### Recorded data
——————————

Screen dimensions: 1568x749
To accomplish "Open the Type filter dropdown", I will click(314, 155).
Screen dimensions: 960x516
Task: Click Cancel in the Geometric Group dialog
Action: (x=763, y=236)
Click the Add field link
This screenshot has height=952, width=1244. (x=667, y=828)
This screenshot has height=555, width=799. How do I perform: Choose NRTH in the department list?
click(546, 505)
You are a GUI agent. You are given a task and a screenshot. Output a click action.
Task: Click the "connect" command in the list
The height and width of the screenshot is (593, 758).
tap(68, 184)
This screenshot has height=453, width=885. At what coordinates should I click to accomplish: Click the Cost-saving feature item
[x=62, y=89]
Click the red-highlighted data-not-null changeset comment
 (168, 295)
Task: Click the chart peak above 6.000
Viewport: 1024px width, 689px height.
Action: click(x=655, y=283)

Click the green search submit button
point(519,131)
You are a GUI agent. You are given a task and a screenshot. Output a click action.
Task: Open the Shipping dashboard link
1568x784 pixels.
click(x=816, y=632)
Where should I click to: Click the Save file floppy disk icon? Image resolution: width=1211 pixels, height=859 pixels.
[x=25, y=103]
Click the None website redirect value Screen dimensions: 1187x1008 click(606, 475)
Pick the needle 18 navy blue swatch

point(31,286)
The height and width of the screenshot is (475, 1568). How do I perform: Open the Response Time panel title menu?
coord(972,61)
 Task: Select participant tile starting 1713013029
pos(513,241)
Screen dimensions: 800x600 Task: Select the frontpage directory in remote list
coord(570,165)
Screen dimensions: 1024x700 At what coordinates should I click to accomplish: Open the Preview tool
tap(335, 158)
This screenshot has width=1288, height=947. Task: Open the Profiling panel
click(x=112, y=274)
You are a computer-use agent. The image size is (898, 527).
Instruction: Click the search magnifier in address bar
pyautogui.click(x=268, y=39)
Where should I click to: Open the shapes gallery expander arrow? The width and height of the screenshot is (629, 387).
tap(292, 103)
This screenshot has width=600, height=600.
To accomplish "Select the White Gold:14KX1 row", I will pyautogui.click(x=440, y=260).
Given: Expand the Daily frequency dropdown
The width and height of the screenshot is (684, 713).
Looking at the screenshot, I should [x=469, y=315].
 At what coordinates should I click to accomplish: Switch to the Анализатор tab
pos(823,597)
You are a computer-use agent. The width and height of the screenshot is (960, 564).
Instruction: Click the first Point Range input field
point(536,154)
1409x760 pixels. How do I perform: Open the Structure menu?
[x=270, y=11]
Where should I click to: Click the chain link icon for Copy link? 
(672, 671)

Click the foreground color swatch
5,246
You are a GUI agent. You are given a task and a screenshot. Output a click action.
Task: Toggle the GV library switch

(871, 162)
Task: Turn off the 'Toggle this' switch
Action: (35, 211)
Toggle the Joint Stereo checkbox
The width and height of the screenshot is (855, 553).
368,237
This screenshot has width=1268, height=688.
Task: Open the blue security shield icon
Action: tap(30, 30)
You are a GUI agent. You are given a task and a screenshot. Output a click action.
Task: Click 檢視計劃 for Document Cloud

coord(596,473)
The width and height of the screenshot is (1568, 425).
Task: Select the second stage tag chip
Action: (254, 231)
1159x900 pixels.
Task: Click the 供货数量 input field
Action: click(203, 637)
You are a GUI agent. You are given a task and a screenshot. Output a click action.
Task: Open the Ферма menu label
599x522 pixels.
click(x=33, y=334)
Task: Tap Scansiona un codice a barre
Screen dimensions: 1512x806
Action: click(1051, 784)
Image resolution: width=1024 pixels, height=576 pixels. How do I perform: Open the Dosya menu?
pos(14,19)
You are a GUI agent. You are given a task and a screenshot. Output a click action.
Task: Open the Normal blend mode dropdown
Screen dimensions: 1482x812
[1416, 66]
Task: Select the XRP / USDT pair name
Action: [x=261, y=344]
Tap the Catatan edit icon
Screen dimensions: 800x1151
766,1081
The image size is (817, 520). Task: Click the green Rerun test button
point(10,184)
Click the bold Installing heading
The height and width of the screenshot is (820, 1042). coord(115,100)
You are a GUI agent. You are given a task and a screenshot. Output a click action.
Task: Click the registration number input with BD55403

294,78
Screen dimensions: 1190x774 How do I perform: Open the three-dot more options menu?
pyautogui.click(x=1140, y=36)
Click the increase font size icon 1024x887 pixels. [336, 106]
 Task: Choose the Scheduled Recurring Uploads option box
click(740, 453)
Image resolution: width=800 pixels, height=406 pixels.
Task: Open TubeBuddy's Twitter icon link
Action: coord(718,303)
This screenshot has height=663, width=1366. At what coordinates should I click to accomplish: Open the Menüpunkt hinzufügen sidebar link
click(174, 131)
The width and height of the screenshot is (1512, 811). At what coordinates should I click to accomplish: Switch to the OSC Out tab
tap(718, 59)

——————————

### Problem requirements
Your task is to repeat the data exactly; please include every line.

### Solution to this problem
Screen dimensions: 1568x749
To accomplish "Open the Type filter dropdown", I will click(314, 155).
Screen dimensions: 960x516
Task: Click Cancel in the Geometric Group dialog
Action: (x=763, y=236)
Click the Add field link
This screenshot has height=952, width=1244. (x=667, y=828)
This screenshot has height=555, width=799. How do I perform: Choose NRTH in the department list?
click(546, 505)
You are a GUI agent. You are given a task and a screenshot. Output a click action.
Task: Click the "connect" command in the list
The height and width of the screenshot is (593, 758).
tap(68, 184)
This screenshot has height=453, width=885. At what coordinates should I click to accomplish: Click the Cost-saving feature item
[x=62, y=89]
Click the red-highlighted data-not-null changeset comment
 (168, 295)
Task: Click the chart peak above 6.000
Viewport: 1024px width, 689px height.
Action: click(x=655, y=283)

Click the green search submit button
point(519,131)
You are a GUI agent. You are given a task and a screenshot. Output a click action.
Task: Open the Shipping dashboard link
1568x784 pixels.
click(x=816, y=632)
Where should I click to: Click the Save file floppy disk icon? Image resolution: width=1211 pixels, height=859 pixels.
[x=25, y=103]
Click the None website redirect value Screen dimensions: 1187x1008 click(606, 475)
Pick the needle 18 navy blue swatch

point(31,286)
The height and width of the screenshot is (475, 1568). How do I perform: Open the Response Time panel title menu?
coord(972,61)
 Task: Select participant tile starting 1713013029
pos(513,241)
Screen dimensions: 800x600 Task: Select the frontpage directory in remote list
coord(570,165)
Screen dimensions: 1024x700 At what coordinates should I click to accomplish: Open the Preview tool
tap(335, 158)
This screenshot has width=1288, height=947. Task: Open the Profiling panel
click(x=112, y=274)
You are a computer-use agent. The image size is (898, 527).
Instruction: Click the search magnifier in address bar
pyautogui.click(x=268, y=39)
Where should I click to: Open the shapes gallery expander arrow? The width and height of the screenshot is (629, 387).
tap(292, 103)
This screenshot has width=600, height=600.
To accomplish "Select the White Gold:14KX1 row", I will pyautogui.click(x=440, y=260).
Given: Expand the Daily frequency dropdown
The width and height of the screenshot is (684, 713).
Looking at the screenshot, I should [x=469, y=315].
 At what coordinates should I click to accomplish: Switch to the Анализатор tab
pos(823,597)
You are a computer-use agent. The width and height of the screenshot is (960, 564).
Instruction: Click the first Point Range input field
point(536,154)
1409x760 pixels. How do I perform: Open the Structure menu?
[x=270, y=11]
Where should I click to: Click the chain link icon for Copy link? 
(672, 671)

Click the foreground color swatch
5,246
You are a GUI agent. You are given a task and a screenshot. Output a click action.
Task: Toggle the GV library switch

(871, 162)
Task: Turn off the 'Toggle this' switch
Action: (35, 211)
Toggle the Joint Stereo checkbox
The width and height of the screenshot is (855, 553).
368,237
This screenshot has width=1268, height=688.
Task: Open the blue security shield icon
Action: tap(30, 30)
You are a GUI agent. You are given a task and a screenshot. Output a click action.
Task: Click 檢視計劃 for Document Cloud

coord(596,473)
The width and height of the screenshot is (1568, 425).
Task: Select the second stage tag chip
Action: (254, 231)
1159x900 pixels.
Task: Click the 供货数量 input field
Action: click(203, 637)
You are a GUI agent. You are given a task and a screenshot. Output a click action.
Task: Open the Ферма menu label
599x522 pixels.
click(x=33, y=334)
Task: Tap Scansiona un codice a barre
Screen dimensions: 1512x806
Action: click(1051, 784)
Image resolution: width=1024 pixels, height=576 pixels. How do I perform: Open the Dosya menu?
pos(14,19)
You are a GUI agent. You are given a task and a screenshot. Output a click action.
Task: Open the Normal blend mode dropdown
Screen dimensions: 1482x812
[1416, 66]
Task: Select the XRP / USDT pair name
Action: [x=261, y=344]
Tap the Catatan edit icon
Screen dimensions: 800x1151
766,1081
The image size is (817, 520). Task: Click the green Rerun test button
point(10,184)
Click the bold Installing heading
The height and width of the screenshot is (820, 1042). coord(115,100)
You are a GUI agent. You are given a task and a screenshot. Output a click action.
Task: Click the registration number input with BD55403

294,78
Screen dimensions: 1190x774 How do I perform: Open the three-dot more options menu?
pyautogui.click(x=1140, y=36)
Click the increase font size icon 1024x887 pixels. [336, 106]
 Task: Choose the Scheduled Recurring Uploads option box
click(740, 453)
Image resolution: width=800 pixels, height=406 pixels.
Task: Open TubeBuddy's Twitter icon link
Action: coord(718,303)
This screenshot has height=663, width=1366. At what coordinates should I click to accomplish: Open the Menüpunkt hinzufügen sidebar link
click(174, 131)
The width and height of the screenshot is (1512, 811). At what coordinates should I click to accomplish: Switch to the OSC Out tab
tap(718, 59)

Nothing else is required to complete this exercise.